Aschheim near Munich, September 7, 2004. - Also for the third quarter
of the 2003-04 fiscal year consolidated revenues and operating
results of the ESCADA group were higher than the corresponding
figures for the comparable prior-year period. Although retail markets
in general continued to show weakness, Group’s consolidated revenues
rose 3.7%, from EUR 139.7 million in the third quarter of the
previous fiscal year to EUR 144.9 million in the third quarter of the
current fiscal year. Compared to the prior-year quarter, earnings
before interest, taxes, depreciation and amortization (EBITDA)

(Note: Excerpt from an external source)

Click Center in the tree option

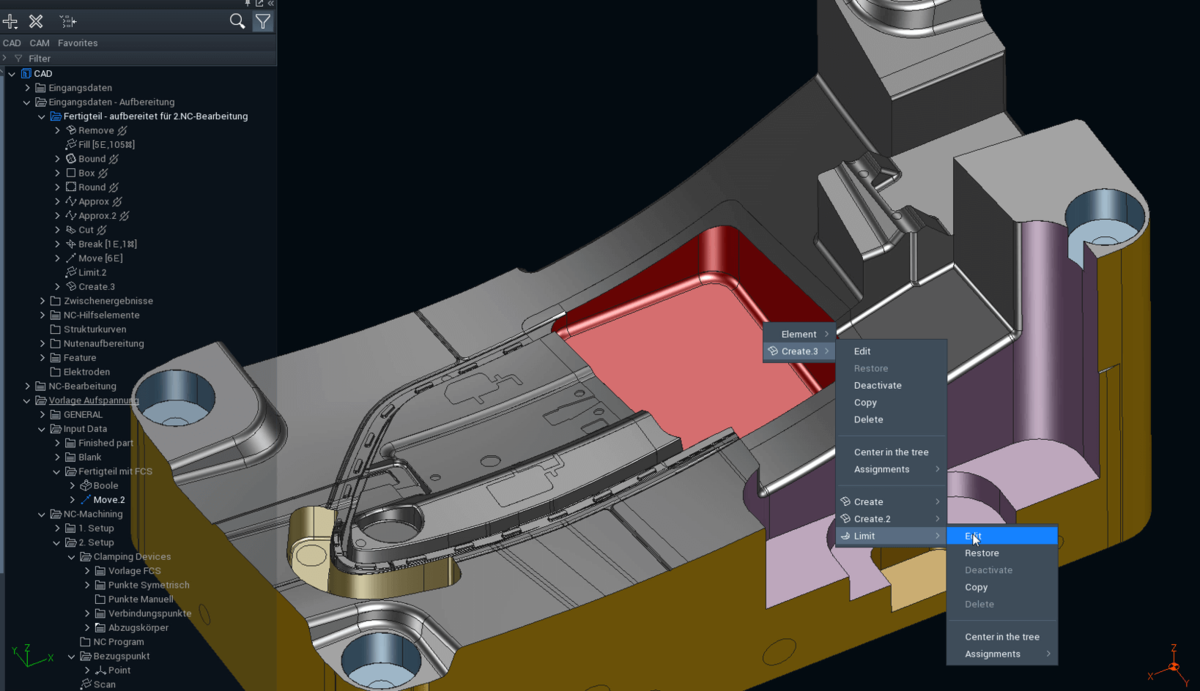pyautogui.click(x=891, y=451)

improved from minus EUR 10.4 million to plus EUR 8.7 million,
reflecting the ongoing improvement in operating performance. The
ESCADA Group reported a quarterly loss before minority interests of
EUR 2.4 million (third quarter 2002-03: minus EUR 44.1 million). This
was mainly due to restructuring expenses of EUR 3.7 million, the bulk
of which went to the final settlement with the insolvency
administrator of Féraud GmbH, in which the Group had formerly held an
equity stake.
Consolidated Group’s revenues for the first nine months of 2003-04
were  EUR 450.9 million, 1.0% higher than the corresponding
prior-year figure (EUR 446.3 million). On a currency-adjusted basis,
the Group posted a 4.1% increase in revenues and the core brand
ESCADA even a 5.9% increase.   EBITDA for the first nine months of
the current year improved to plus EUR 33.7 million (after minus EUR
1.3 million in the prior-year period), fully meeting the Group’s
planning targets. After restructuring expenses of EUR 5.8 million,
the profit after taxes and before minority interests came to EUR 0.8
million (as compared to the net loss of EUR 51.5 million in the
prior-year period).
The ongoing cost reduction program is progressing according to plan.

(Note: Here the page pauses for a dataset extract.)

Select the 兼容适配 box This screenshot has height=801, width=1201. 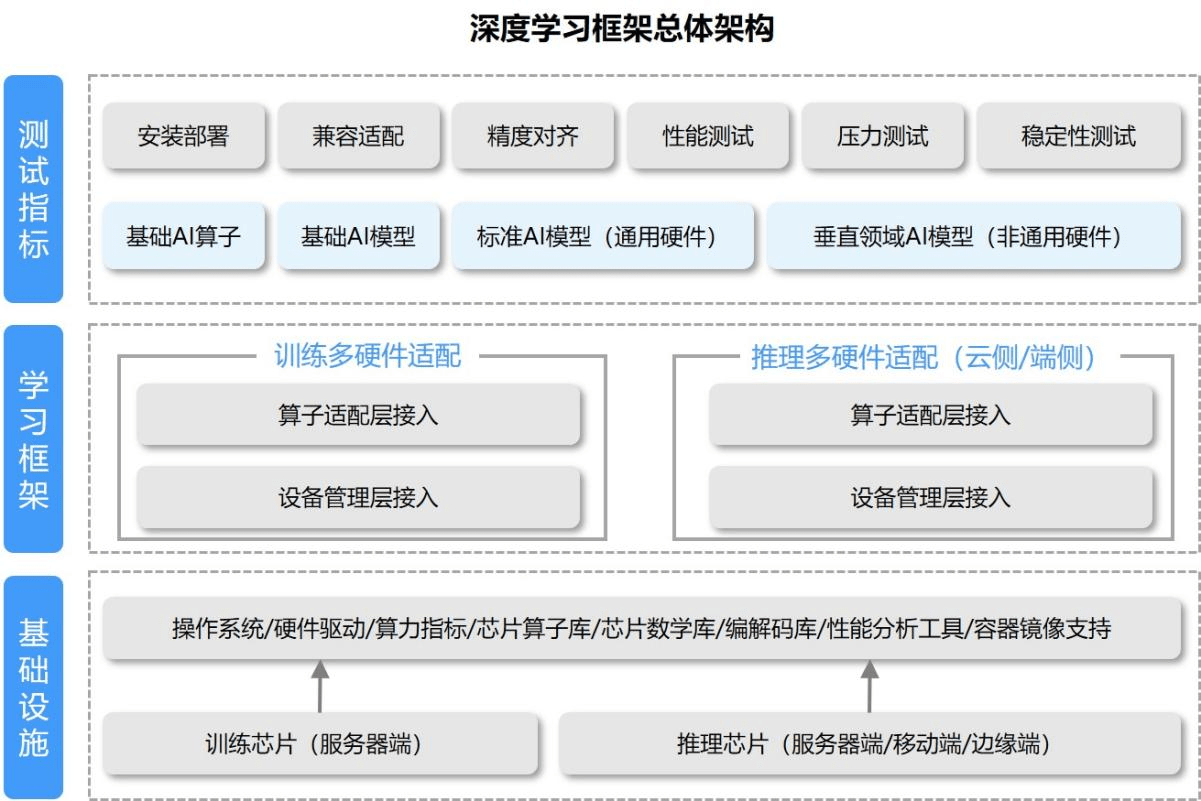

By the end of the third quarter, the Group was able to realize
savings of EUR 31.9 million, on a comparable prior-year basis. By the
end of the fiscal year, the entire budgeted savings for 2003-04 of
approximately EUR 40 million will have been achieved.
In view of the fourth quarter and despite the extraordinary charges
for Féraud, management continues to expect that Group revenues will
remain stable for the fiscal year 2003-04 as a whole. EBITDA will
increase significantly and the Group will show an after-tax profit.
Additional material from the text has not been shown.